[Start of STORED RECORDS]

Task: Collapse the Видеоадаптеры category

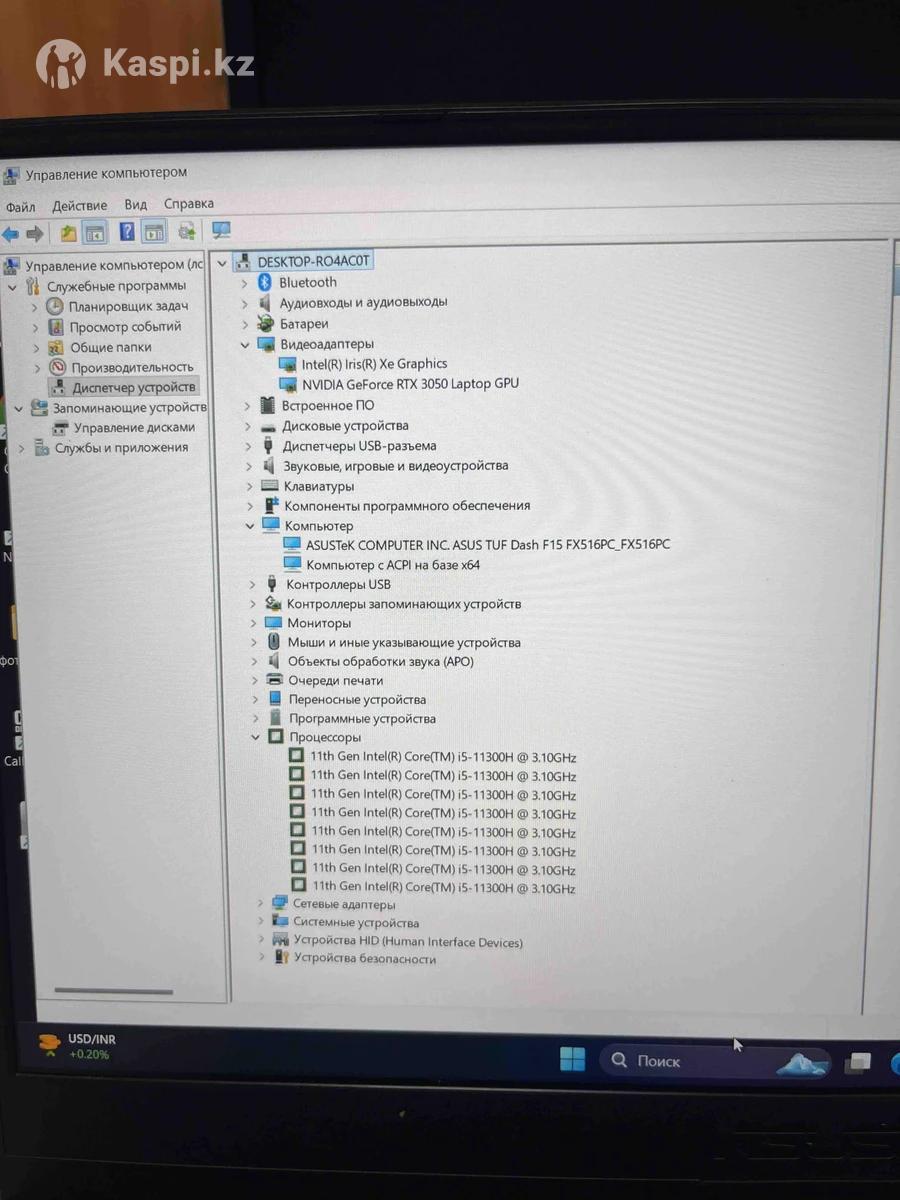Action: [246, 344]
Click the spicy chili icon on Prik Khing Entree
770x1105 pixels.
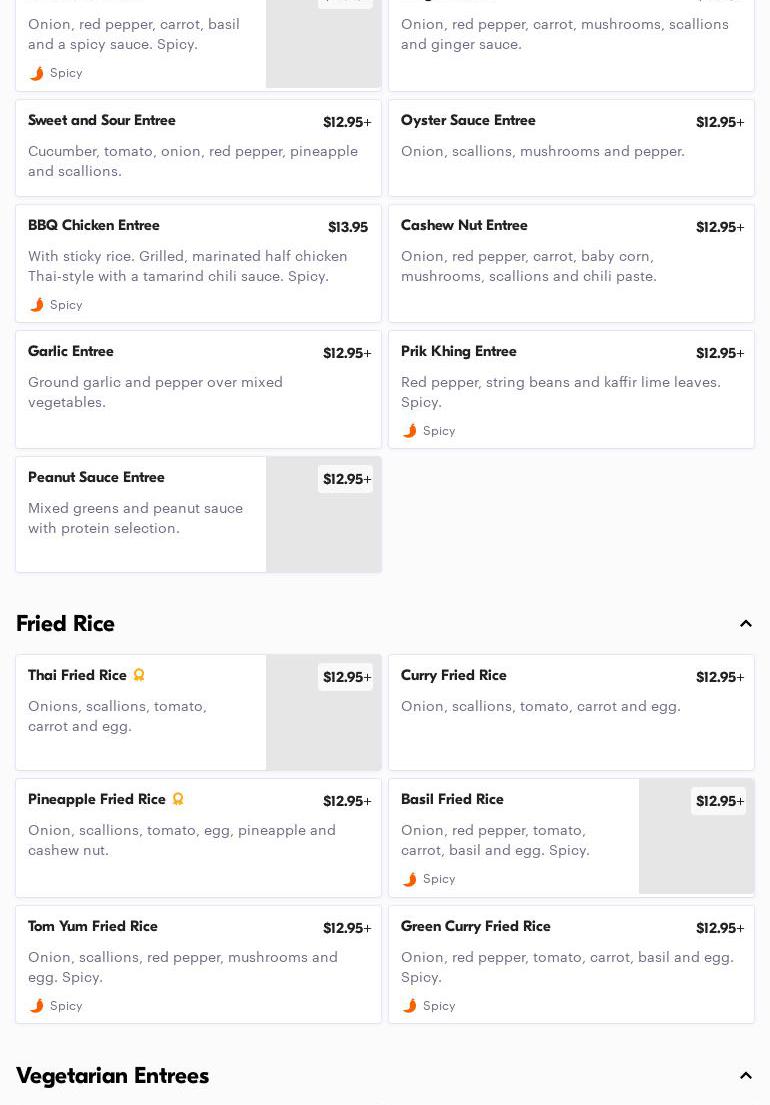tap(410, 431)
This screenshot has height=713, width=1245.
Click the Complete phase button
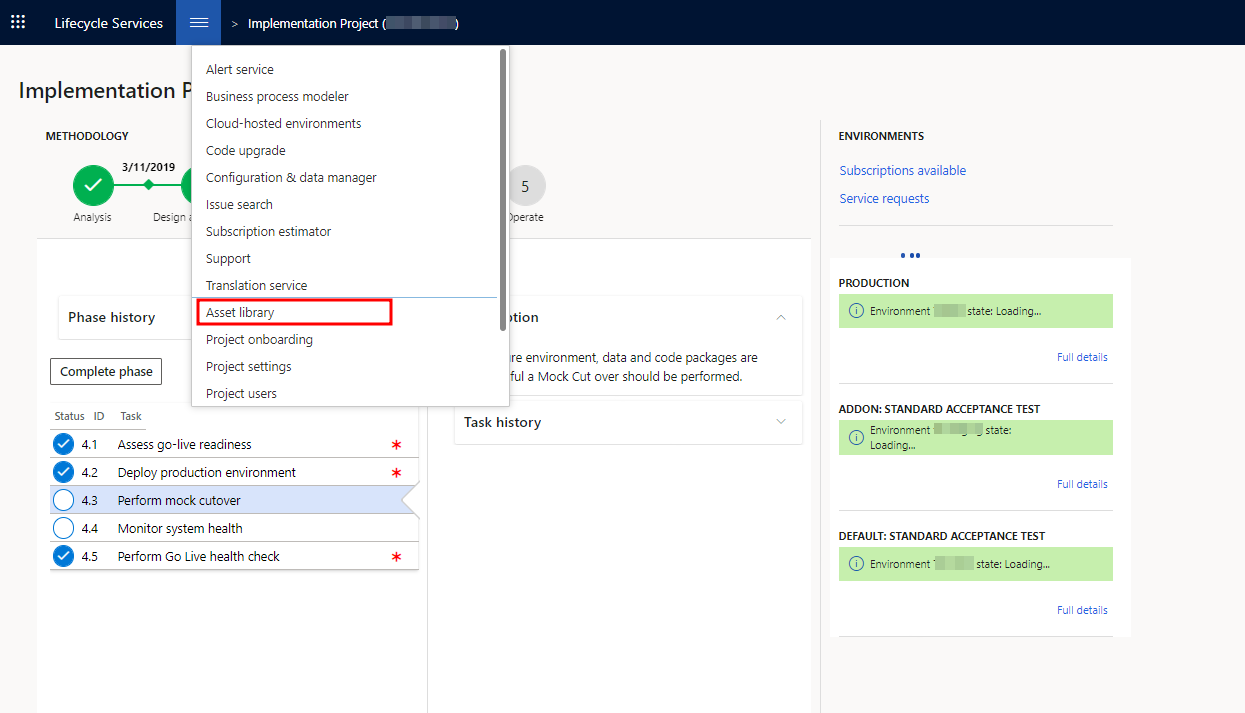tap(106, 371)
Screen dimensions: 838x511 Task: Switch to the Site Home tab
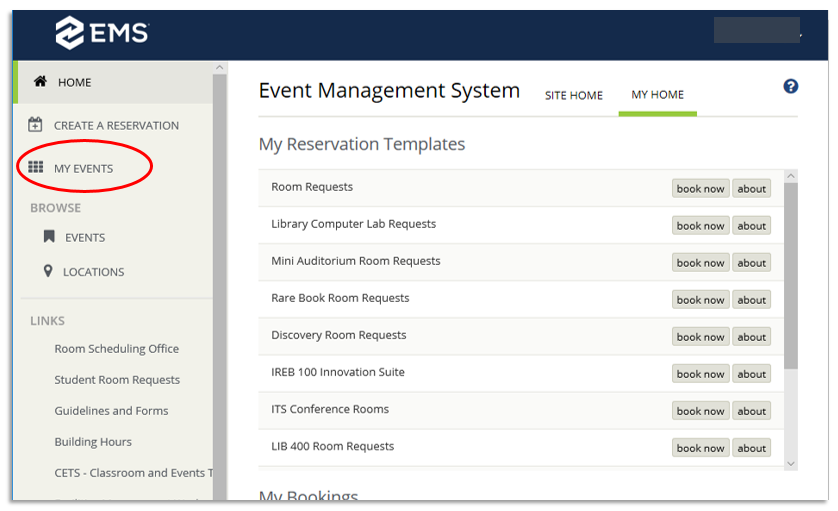point(573,95)
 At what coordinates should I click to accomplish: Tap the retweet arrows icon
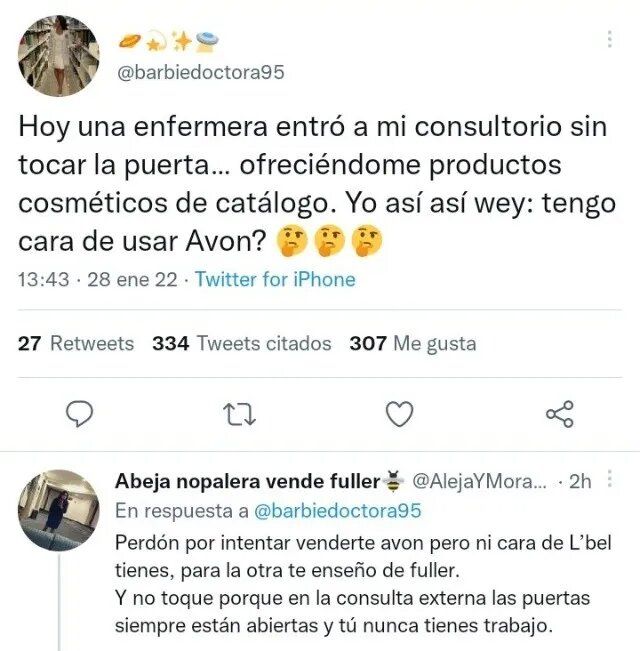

[End of STORED RECORDS]

→ **WHAT NEEDS TO BE DONE**
Rewrite every line of the material above. Multiply only the coordinates given as answers by 0.35 and round them to whole numbers, with halves rounded up, leaving all other wording and numbers unchanged and omitting the pictures.

→ **EXERCISE OUTPUT**
Task: Collapse the Видеоадаптеры category

Action: [86, 120]
Click the spicy chili icon on Prik Khing Entree
770x1105 pixels.
tap(144, 151)
This screenshot has height=713, width=1245.
Click the Complete phase button
tap(37, 130)
Screen dimensions: 838x511 Task: Switch to the Site Home tab
point(201,33)
 At what coordinates should I click to accomplish: Tap the retweet arrows icon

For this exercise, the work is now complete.